WHAT THE TASK ASKS
In the records below, take the lines from the one containing "Screen dimensions: 1500x782" through the one containing "Action: pos(451,151)", both included. Present only those lines as a Markdown table with the columns Row and Line, numbering each line and leaving out blank lines.

SUPPLIED MATERIAL
-- -- --

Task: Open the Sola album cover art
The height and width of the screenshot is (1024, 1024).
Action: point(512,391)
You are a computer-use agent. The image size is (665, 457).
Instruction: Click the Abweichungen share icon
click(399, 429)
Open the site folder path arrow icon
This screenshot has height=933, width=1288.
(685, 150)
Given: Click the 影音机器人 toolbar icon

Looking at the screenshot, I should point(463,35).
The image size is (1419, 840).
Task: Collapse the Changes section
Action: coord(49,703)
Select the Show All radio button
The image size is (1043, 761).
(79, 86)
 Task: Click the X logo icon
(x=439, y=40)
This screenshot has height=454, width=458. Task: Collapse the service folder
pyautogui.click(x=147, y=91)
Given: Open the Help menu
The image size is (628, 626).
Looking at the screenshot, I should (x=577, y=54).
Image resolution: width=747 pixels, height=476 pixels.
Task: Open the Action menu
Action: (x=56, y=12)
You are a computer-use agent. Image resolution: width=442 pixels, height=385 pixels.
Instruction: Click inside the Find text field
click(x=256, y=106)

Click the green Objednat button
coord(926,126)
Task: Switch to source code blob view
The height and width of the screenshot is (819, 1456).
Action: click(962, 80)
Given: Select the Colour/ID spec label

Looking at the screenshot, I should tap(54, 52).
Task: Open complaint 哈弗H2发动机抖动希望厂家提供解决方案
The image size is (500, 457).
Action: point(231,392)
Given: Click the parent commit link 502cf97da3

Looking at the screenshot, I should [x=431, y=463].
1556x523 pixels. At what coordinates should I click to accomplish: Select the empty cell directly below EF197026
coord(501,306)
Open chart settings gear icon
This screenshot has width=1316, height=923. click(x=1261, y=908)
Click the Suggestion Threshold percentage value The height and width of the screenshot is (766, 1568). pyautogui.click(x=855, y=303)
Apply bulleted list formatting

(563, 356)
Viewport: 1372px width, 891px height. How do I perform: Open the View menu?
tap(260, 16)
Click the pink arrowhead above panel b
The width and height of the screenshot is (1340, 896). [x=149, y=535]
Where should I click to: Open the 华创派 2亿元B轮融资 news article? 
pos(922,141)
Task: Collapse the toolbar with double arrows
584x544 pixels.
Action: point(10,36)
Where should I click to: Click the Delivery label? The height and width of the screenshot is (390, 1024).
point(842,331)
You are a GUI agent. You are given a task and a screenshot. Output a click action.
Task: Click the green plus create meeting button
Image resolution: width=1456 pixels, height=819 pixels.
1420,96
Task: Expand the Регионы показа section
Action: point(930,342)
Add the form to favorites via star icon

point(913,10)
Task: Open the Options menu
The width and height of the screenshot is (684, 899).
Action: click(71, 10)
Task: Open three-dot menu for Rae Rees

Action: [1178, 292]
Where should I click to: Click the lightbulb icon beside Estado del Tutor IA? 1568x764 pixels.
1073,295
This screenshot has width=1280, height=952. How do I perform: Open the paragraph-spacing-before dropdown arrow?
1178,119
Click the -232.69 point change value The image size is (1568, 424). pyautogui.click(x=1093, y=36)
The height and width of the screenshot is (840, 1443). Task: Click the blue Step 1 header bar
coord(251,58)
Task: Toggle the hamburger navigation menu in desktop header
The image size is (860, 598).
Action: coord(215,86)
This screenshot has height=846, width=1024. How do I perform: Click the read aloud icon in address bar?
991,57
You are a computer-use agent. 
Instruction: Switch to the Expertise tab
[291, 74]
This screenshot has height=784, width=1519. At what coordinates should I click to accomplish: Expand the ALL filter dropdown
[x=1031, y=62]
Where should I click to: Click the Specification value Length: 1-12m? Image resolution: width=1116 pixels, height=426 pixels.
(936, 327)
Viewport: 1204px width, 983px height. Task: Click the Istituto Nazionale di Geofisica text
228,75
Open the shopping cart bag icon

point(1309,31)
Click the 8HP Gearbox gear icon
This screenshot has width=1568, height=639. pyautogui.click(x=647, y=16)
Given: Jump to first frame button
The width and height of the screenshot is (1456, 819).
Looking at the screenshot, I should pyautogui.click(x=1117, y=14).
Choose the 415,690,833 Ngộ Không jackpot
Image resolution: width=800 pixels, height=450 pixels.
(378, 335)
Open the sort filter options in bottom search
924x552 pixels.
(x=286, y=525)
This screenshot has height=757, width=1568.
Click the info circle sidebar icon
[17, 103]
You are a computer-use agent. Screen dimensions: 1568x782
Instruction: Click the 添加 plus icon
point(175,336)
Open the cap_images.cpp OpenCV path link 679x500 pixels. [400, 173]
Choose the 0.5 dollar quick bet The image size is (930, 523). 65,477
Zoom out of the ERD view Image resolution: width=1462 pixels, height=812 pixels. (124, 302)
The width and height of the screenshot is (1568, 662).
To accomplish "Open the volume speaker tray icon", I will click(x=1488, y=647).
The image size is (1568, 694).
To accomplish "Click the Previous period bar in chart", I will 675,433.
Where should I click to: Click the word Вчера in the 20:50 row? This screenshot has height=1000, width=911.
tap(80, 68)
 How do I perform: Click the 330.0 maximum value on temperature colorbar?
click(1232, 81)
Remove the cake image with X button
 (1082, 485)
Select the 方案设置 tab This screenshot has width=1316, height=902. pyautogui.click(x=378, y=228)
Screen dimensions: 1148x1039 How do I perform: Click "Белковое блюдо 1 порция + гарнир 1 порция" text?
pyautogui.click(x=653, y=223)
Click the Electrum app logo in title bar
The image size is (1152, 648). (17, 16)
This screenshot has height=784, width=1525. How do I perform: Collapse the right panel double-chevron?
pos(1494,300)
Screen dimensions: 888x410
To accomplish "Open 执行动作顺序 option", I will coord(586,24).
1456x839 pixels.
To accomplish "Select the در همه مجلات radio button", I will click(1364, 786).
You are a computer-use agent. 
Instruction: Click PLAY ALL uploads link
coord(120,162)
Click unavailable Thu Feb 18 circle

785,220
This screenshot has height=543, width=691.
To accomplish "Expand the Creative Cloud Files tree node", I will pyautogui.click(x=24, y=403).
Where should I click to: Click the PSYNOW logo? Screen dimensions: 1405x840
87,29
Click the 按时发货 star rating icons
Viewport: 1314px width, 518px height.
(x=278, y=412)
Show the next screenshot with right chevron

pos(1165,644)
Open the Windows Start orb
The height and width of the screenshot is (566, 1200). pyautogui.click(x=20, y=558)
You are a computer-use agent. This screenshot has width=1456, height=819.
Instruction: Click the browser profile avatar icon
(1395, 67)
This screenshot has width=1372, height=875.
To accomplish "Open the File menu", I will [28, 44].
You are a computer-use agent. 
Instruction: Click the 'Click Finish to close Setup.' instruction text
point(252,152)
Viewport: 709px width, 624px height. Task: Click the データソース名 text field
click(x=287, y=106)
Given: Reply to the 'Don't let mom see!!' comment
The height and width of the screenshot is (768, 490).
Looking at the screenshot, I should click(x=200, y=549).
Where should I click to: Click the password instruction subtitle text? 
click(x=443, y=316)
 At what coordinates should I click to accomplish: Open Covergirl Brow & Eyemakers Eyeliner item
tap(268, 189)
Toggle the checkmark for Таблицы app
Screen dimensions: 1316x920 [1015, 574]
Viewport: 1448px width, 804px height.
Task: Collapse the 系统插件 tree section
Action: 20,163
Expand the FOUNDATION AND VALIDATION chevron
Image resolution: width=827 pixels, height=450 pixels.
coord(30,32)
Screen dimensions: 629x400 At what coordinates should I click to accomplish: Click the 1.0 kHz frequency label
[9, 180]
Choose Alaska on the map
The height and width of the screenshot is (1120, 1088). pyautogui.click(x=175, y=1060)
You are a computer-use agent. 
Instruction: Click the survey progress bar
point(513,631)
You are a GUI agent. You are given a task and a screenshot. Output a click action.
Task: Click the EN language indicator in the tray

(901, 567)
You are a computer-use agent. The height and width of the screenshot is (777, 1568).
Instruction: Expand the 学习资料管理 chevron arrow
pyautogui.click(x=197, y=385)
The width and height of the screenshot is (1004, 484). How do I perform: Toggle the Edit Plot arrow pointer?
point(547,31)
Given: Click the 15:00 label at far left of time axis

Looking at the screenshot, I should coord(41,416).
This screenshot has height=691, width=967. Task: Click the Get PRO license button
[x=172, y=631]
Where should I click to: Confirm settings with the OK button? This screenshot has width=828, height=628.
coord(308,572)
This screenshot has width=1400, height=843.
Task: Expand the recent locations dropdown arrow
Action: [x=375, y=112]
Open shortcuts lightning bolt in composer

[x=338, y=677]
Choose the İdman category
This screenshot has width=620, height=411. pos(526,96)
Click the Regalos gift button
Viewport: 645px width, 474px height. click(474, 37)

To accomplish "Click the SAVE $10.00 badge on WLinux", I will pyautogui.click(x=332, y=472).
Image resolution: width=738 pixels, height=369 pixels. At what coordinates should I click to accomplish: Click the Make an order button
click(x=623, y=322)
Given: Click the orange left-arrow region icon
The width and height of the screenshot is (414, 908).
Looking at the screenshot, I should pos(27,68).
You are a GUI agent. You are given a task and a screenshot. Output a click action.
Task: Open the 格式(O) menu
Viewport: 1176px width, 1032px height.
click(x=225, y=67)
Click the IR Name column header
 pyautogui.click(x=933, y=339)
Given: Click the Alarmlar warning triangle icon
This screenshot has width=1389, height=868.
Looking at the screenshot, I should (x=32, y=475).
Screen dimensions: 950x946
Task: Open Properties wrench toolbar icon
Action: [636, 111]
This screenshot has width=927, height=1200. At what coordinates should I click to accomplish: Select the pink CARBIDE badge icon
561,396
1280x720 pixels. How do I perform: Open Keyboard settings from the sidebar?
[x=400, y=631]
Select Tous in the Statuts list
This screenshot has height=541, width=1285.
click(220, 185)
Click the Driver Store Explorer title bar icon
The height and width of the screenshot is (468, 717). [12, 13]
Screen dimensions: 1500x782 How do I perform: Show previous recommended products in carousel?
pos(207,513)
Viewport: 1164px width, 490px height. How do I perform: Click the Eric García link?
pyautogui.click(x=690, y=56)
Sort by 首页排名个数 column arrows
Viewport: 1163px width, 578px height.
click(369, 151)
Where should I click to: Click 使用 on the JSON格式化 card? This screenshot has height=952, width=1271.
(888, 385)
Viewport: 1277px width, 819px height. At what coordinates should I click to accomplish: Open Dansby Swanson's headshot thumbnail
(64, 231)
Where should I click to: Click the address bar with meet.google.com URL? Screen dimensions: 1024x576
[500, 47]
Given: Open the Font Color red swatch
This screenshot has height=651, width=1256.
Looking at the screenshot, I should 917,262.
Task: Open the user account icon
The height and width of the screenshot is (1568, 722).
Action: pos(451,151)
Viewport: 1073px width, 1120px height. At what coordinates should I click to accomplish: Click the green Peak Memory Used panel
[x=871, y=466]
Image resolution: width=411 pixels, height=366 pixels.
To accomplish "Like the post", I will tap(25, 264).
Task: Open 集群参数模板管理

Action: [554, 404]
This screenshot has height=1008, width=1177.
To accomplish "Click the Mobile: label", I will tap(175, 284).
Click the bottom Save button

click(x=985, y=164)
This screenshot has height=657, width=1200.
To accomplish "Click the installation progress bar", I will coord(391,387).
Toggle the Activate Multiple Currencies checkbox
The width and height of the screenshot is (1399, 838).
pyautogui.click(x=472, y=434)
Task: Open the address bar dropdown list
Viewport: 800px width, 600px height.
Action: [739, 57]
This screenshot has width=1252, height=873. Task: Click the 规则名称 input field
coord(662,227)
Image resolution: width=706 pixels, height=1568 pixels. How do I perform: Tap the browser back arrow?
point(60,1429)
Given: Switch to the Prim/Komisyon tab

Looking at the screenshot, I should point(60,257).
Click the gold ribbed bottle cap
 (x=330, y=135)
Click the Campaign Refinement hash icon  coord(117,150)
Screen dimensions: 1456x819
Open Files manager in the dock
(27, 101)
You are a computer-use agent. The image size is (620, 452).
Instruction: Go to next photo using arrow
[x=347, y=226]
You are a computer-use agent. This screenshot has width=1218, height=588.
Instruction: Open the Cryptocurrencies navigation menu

-- -- --

WRITTEN SOLUTION
| Row | Line |
|---|---|
| 1 | Screen dimensions: 1500x782 How do I perform: Show previous recommended products in carousel? |
| 2 | pos(207,513) |
| 3 | Viewport: 1164px width, 490px height. How do I perform: Click the Eric García link? |
| 4 | pyautogui.click(x=690, y=56) |
| 5 | Sort by 首页排名个数 column arrows |
| 6 | Viewport: 1163px width, 578px height. |
| 7 | click(369, 151) |
| 8 | Where should I click to: Click 使用 on the JSON格式化 card? This screenshot has height=952, width=1271. |
| 9 | (888, 385) |
| 10 | Viewport: 1277px width, 819px height. At what coordinates should I click to accomplish: Open Dansby Swanson's headshot thumbnail |
| 11 | (64, 231) |
| 12 | Where should I click to: Click the address bar with meet.google.com URL? Screen dimensions: 1024x576 |
| 13 | [500, 47] |
| 14 | Given: Open the Font Color red swatch |
| 15 | This screenshot has height=651, width=1256. |
| 16 | Looking at the screenshot, I should 917,262. |
| 17 | Task: Open the user account icon |
| 18 | The height and width of the screenshot is (1568, 722). |
| 19 | Action: pos(451,151) |